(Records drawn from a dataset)

____________

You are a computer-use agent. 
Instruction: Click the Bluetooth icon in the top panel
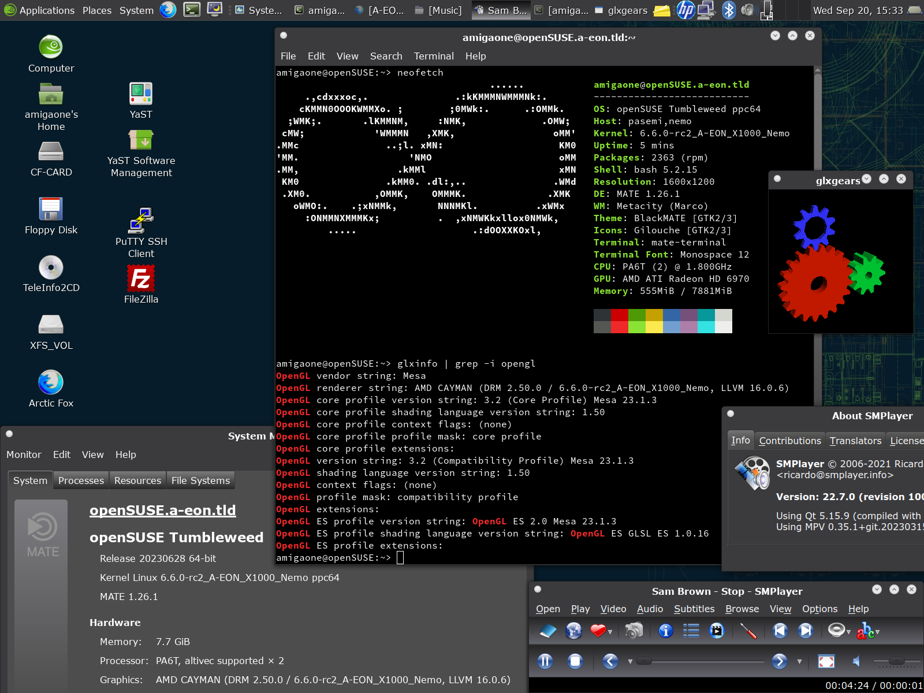[x=729, y=10]
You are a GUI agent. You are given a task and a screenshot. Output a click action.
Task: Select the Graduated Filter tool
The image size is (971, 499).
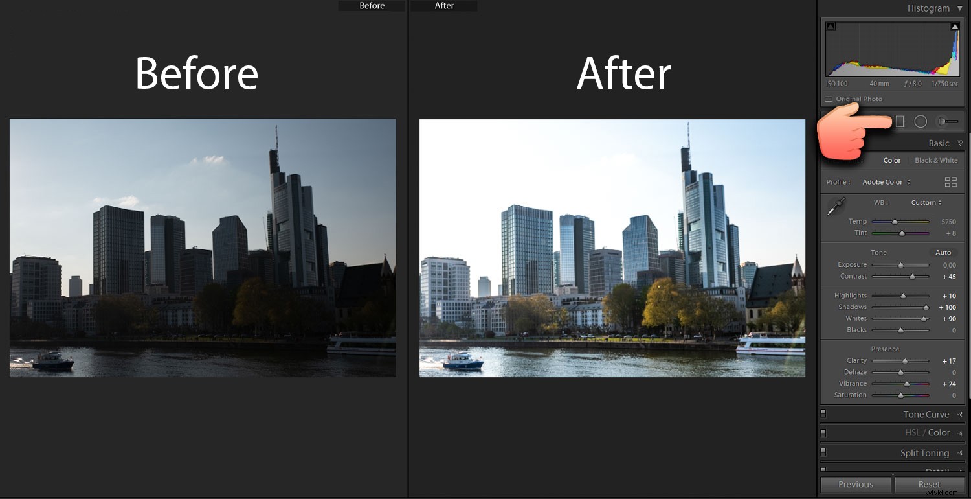tap(900, 121)

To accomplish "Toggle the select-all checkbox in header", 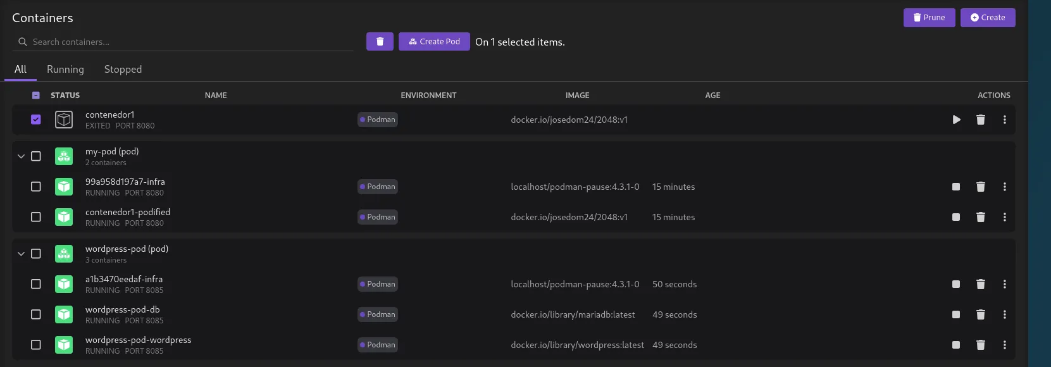I will [x=36, y=96].
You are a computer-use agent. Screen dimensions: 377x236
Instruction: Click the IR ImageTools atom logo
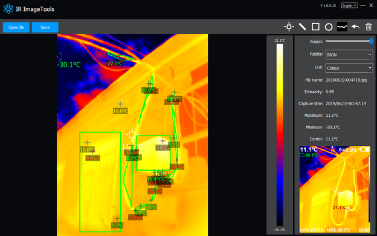pos(8,9)
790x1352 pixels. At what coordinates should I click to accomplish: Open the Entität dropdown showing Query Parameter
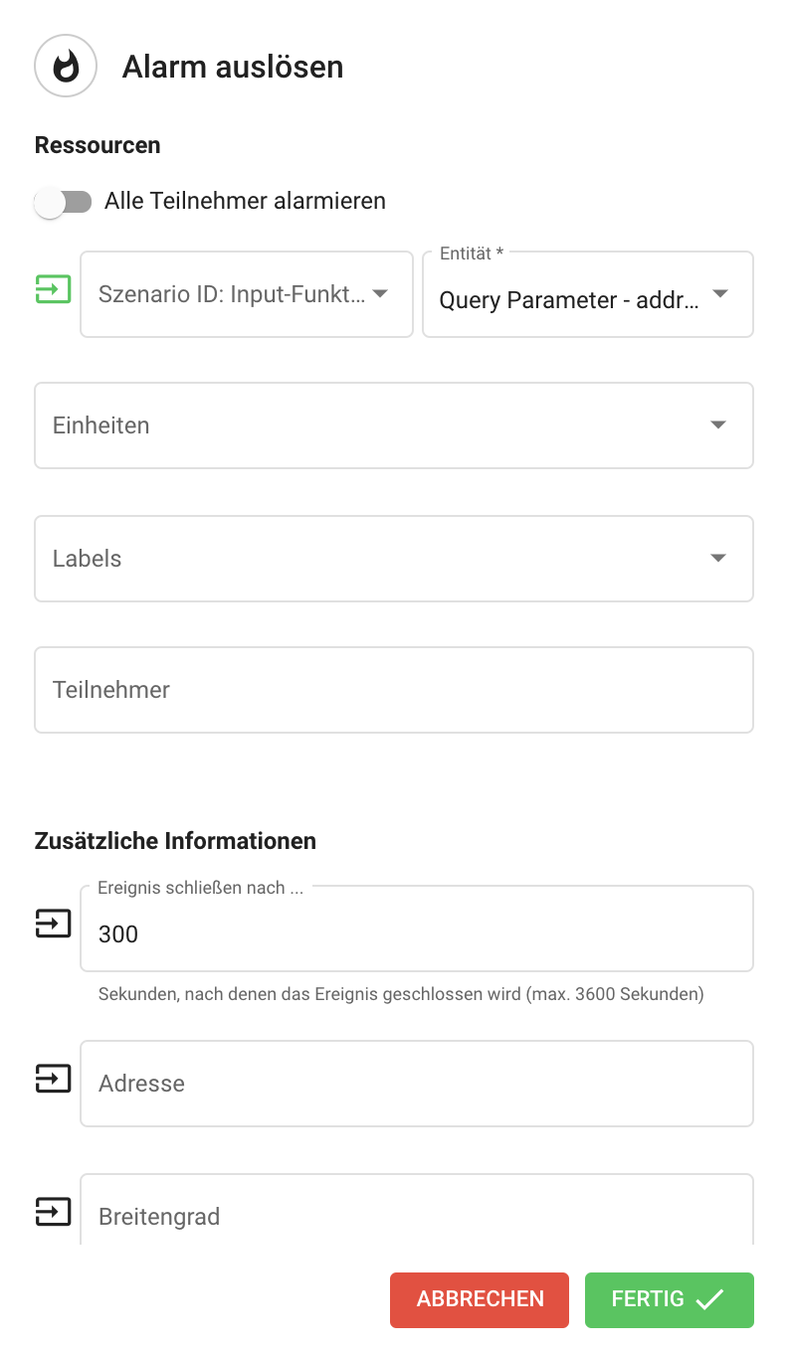tap(587, 298)
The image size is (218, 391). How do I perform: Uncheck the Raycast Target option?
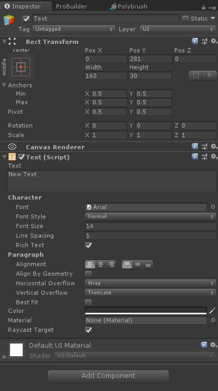[x=88, y=330]
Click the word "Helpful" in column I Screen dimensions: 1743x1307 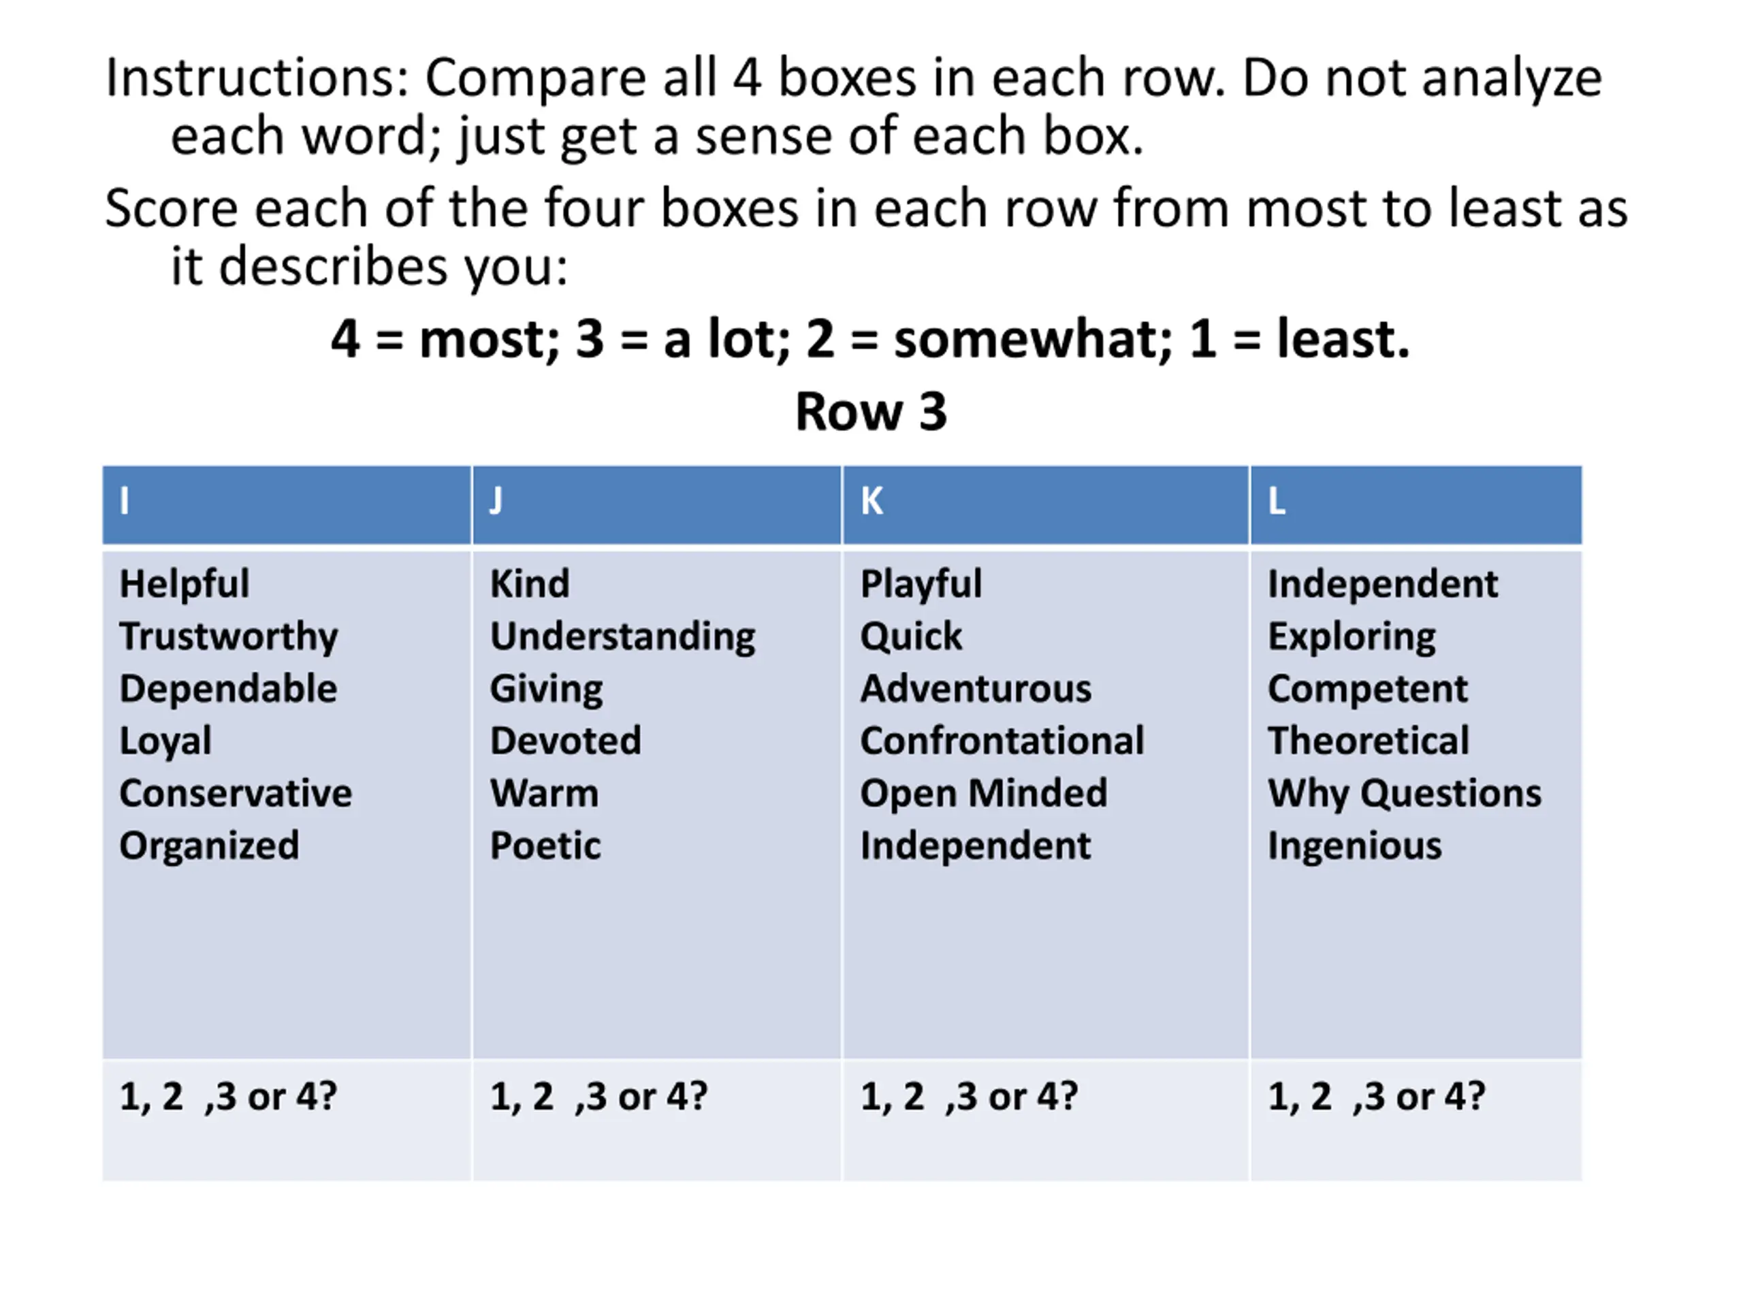[184, 584]
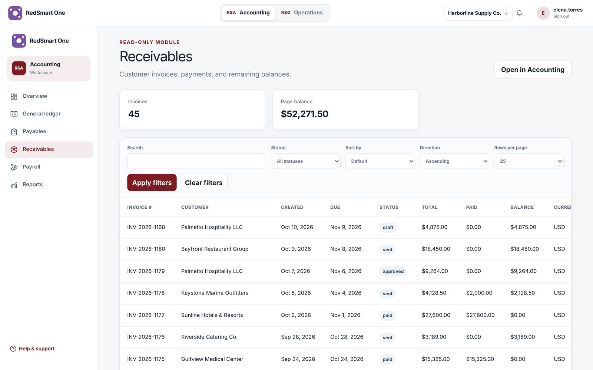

____________

Each line of the data that has the string "agent" counts once; give the total and nothing else.

3